>> begin Supplied text

[EM] majority tyranny (was proof idea for non-summability of STV)

Forest Simmons fsimmons at pcc.edu
Thu Dec 3 16:57:36 PST 2020


 An insight of Jobst Heitzig has made a big difference in my thinking about
this topic ... namely that all of the supposedly democratic deterministic
consensus-building techniques must (in order to guarantee reaching a full
formal consensus compromise in every case) sometimes resort to some kind of
more or less subtle group pressuring of some participants.

Once this insight gets lodged in the brain of someone who is categorically
opposed to coercion, compulsion, or abuse of conscience in any form, in any
degree, such a person must wonder if there exist non-deterministic,
abuse-free methods for achieving consensus.

To Jobst we also owe the insight that in the context of "lottery methods" a
non-coercive, proportionately fair, full consensus solution always does
exist!

Jobst has led the search for the simplest minimal entropy solutions. A
zero-entropy solution is necessarily minimal. If there is no zero entropy
consensus, then by definition there is no deterministic consensus.

There is a lot of psychological pushback against this idea ... which is
understandable ... it's the same psychology that made Einstein (and almost
everybody else) so reluctant to welcome quantum mechanics into mainstream
physics a century ago.

This psychology is perhaps reflected in the traditional designation "random
dictator" for the benchmark lottery more neutrally known as, "random ballot
choice."

Game theorists have known for ages that for some games no "pure" strategy
is optimal ... mixed strategies are sometimes indispensable. What is a
mixed strategy? It is a mixture of pure strategies. How are they mixed
together? Stochastically, i.e. by lotteries.

I'm not saying that every election methods scientist needs to specialize in
lotteries. I don't know as much as I should about them, but I'm glad that
Jobst has raised my consciousness about the limitations of determinism and
about the possibilities of minimal entropy excursions away from determinism
in the inerest of efforts towards social consensus as opposed to mere
"majority rule."

>> end Supplied text
>> begin Source excerpt

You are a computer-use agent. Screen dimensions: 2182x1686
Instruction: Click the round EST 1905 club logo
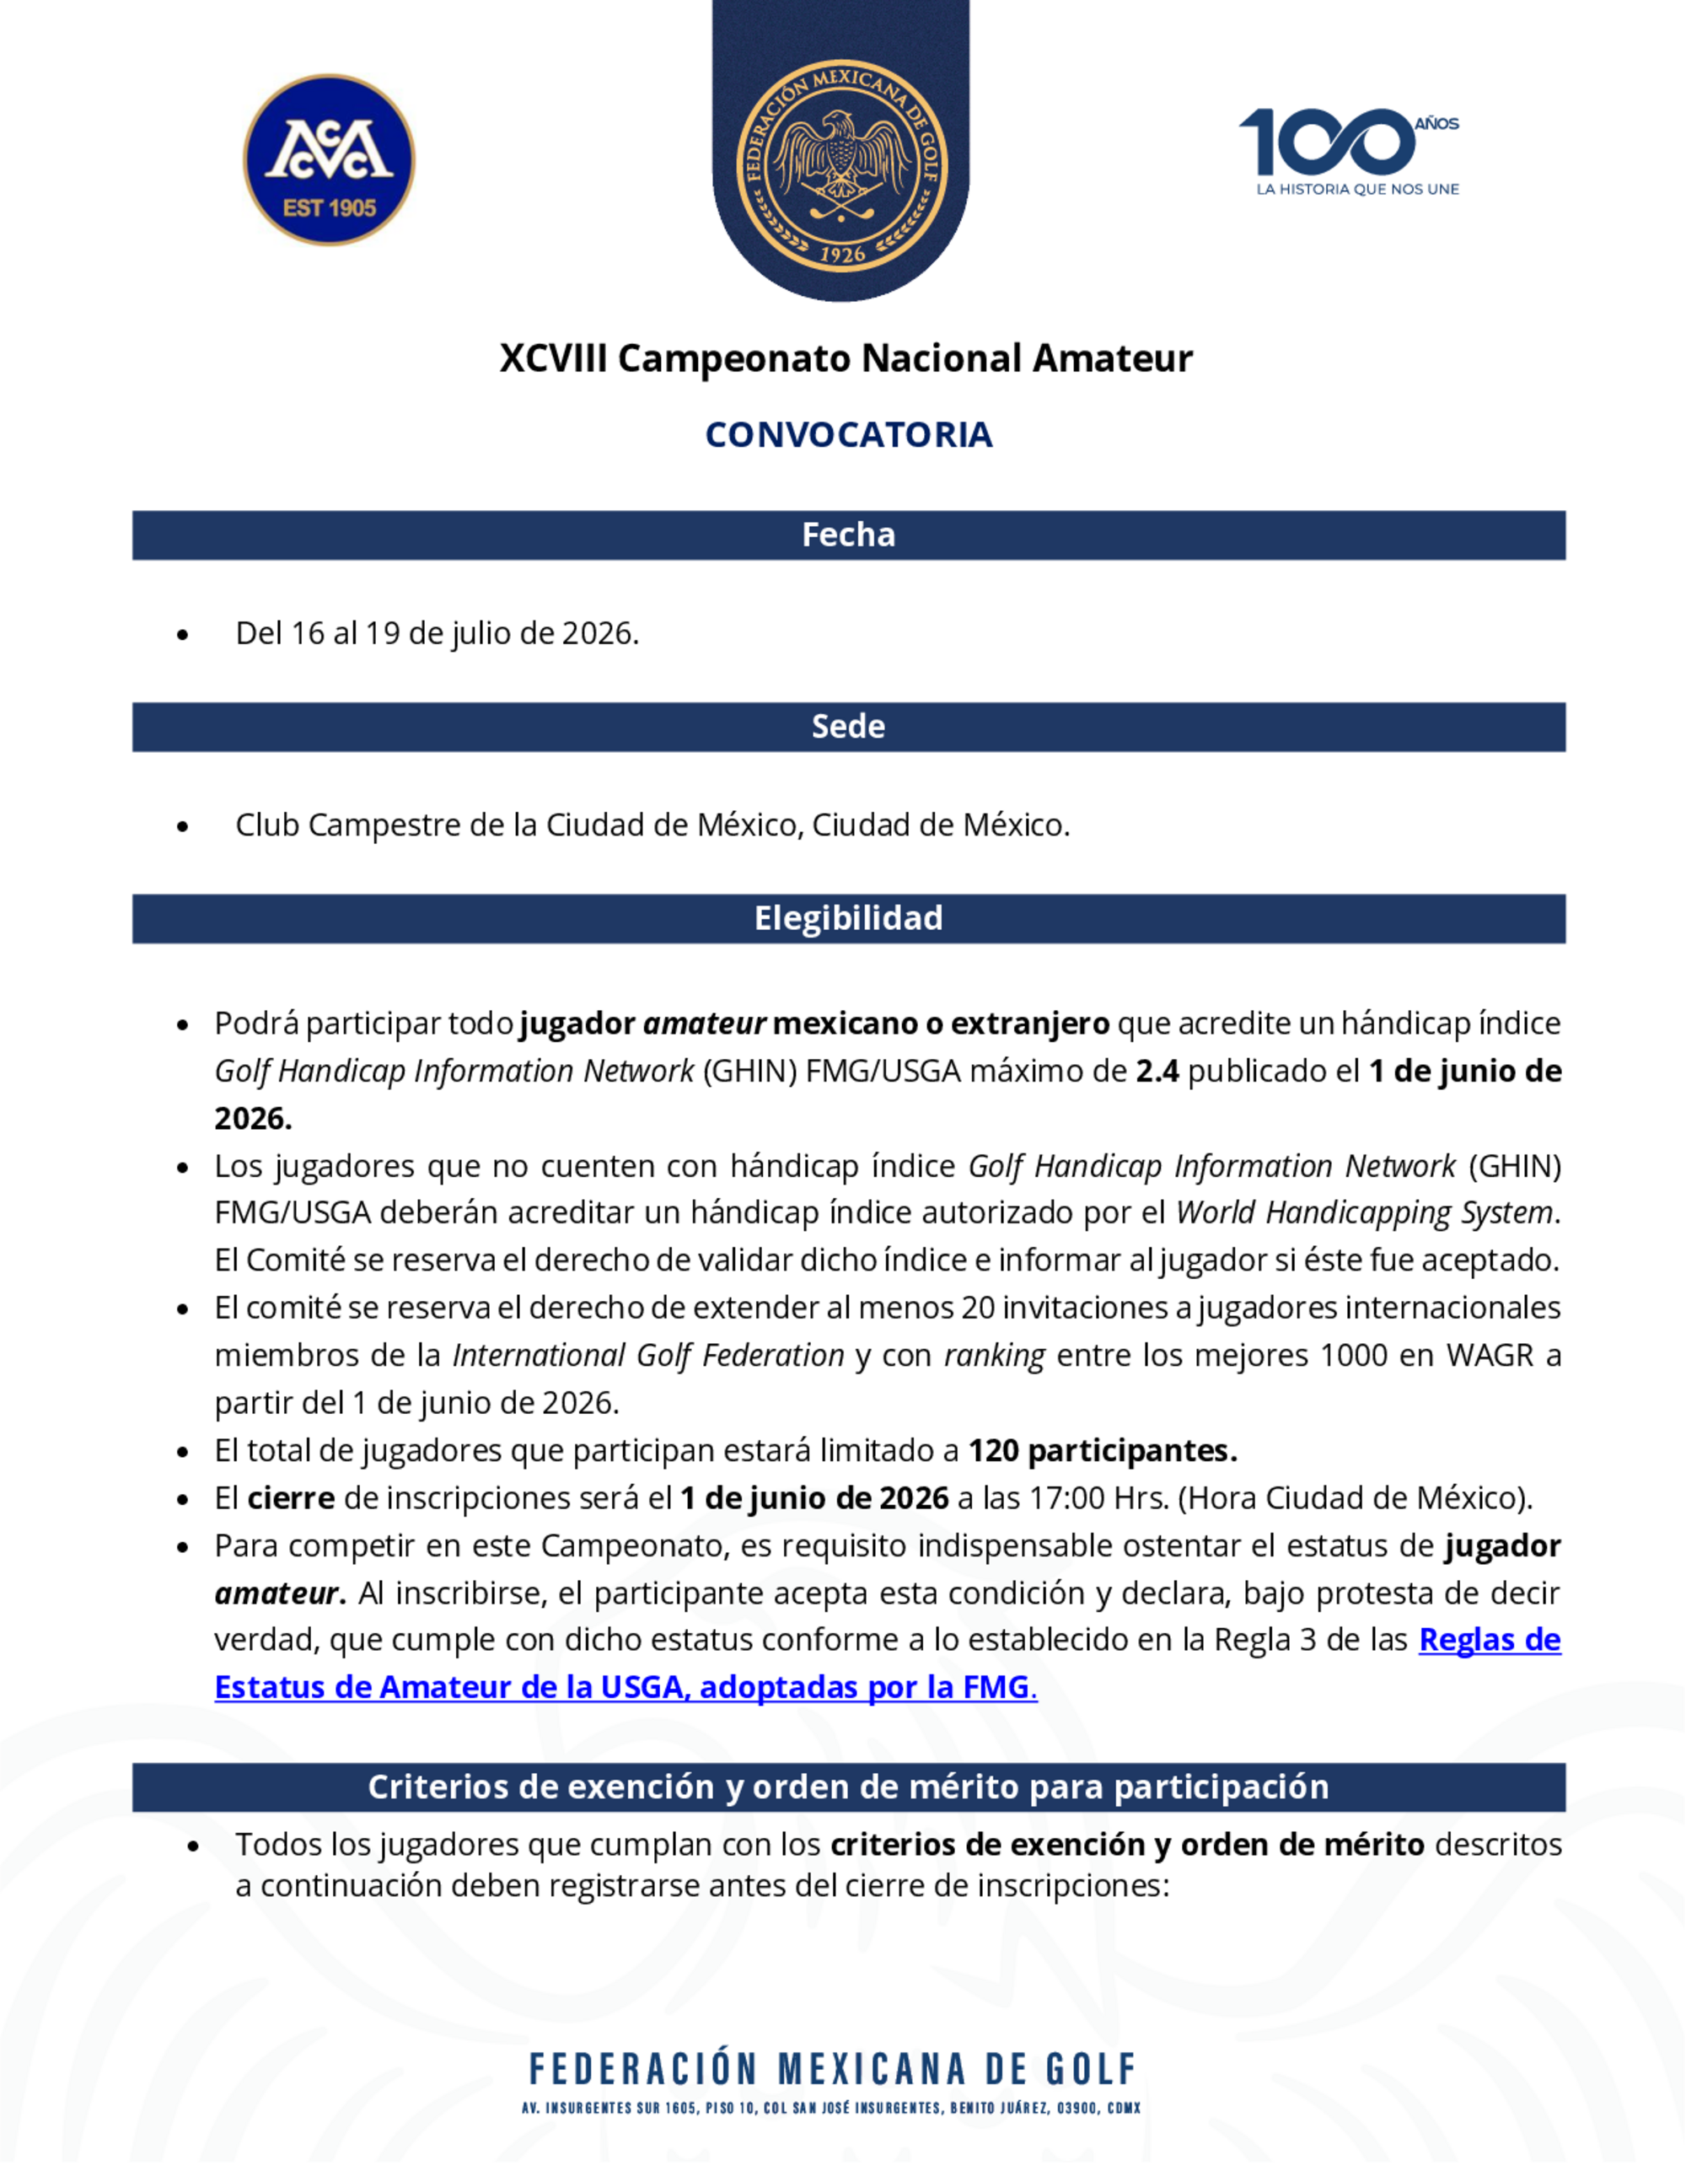point(329,160)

>> end Source excerpt

* [Tasks to carry out]:
[1] From the mailing-list post, reproduce the passage between "There is a lot" and "i.e. by lotteries.", inclusive.
[2] In the mailing-list post, what more neutral name is given for the benchmark lottery traditionally called "random dictator"?
[3] According to the mailing-list post, what three things is the person described in the second paragraph categorically opposed to? List them.

* [Results in order]:
[1]
There is a lot of psychological pushback against this idea ... which is
understandable ... it's the same psychology that made Einstein (and almost
everybody else) so reluctant to welcome quantum mechanics into mainstream
physics a century ago.

This psychology is perhaps reflected in the traditional designation "random
dictator" for the benchmark lottery more neutrally known as, "random ballot
choice."

Game theorists have known for ages that for some games no "pure" strategy
is optimal ... mixed strategies are sometimes indispensable. What is a
mixed strategy? It is a mixture of pure strategies. How are they mixed
together? Stochastically, i.e. by lotteries.

[2] Random ballot choice.

[3]
Coercion
Compulsion
Abuse of conscience